Exercise.
The records are to be repeated in full, with the images removed.

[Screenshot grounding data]
------------------------

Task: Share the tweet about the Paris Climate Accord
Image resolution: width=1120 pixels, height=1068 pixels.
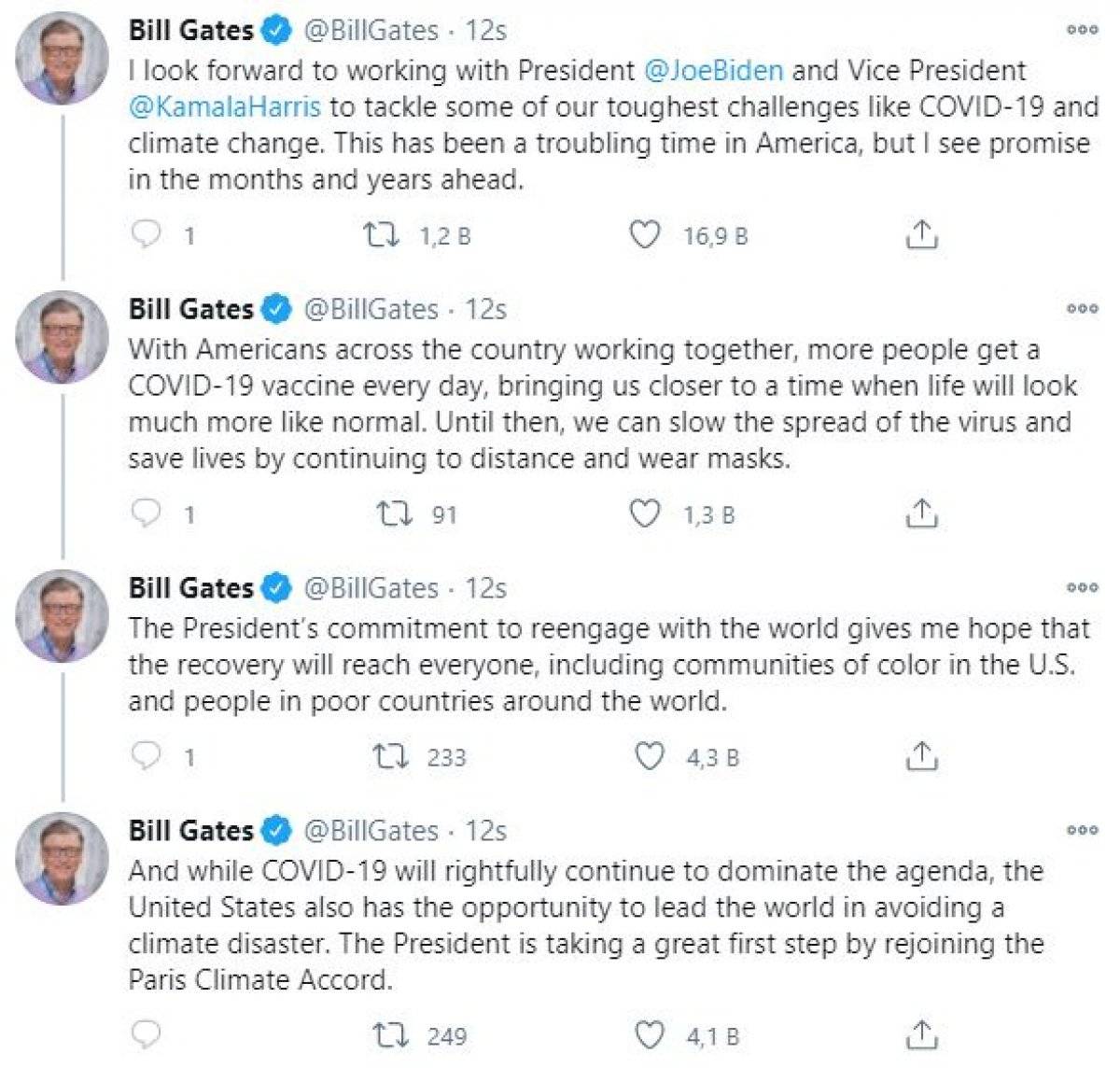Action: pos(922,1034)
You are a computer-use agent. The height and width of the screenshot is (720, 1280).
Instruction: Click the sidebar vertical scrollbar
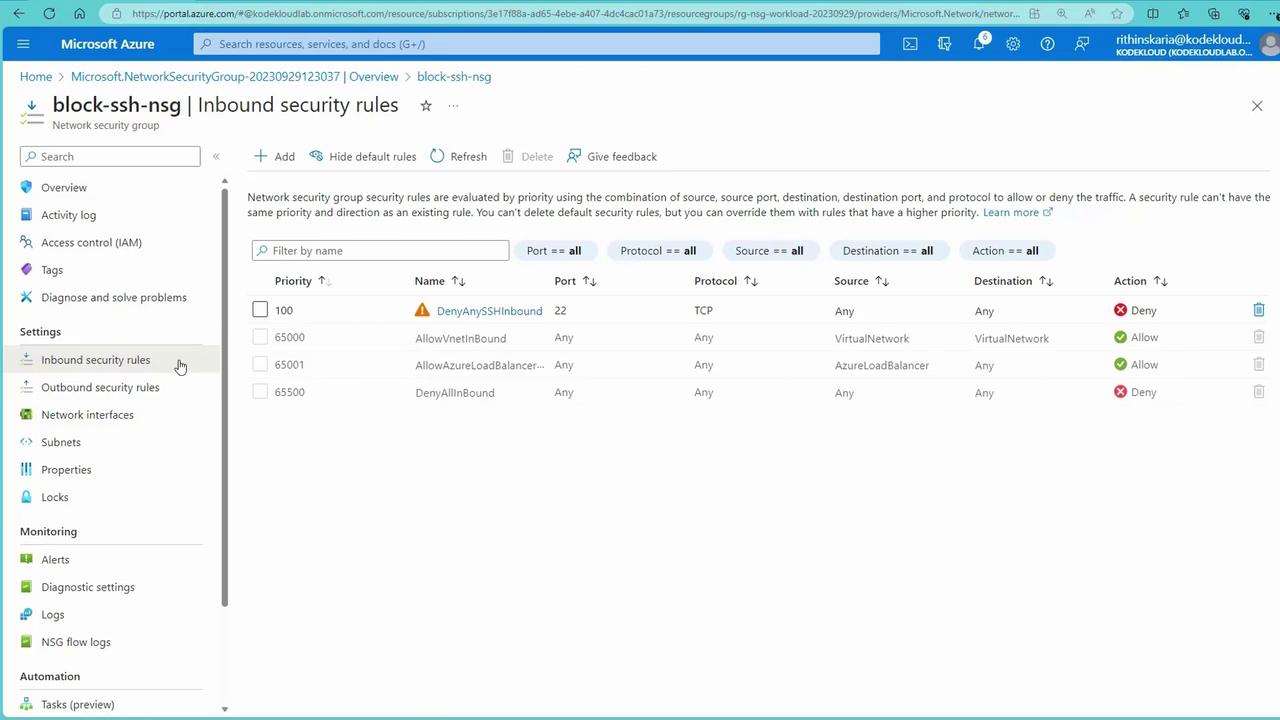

------------------------

Response box.
Task: Share the tweet about the Paris Climate Accord
Image resolution: width=1120 pixels, height=1068 pixels.
Action: pos(922,1034)
You are a computer-use agent. The height and width of the screenshot is (720, 1280).
Instruction: Click the sidebar vertical scrollbar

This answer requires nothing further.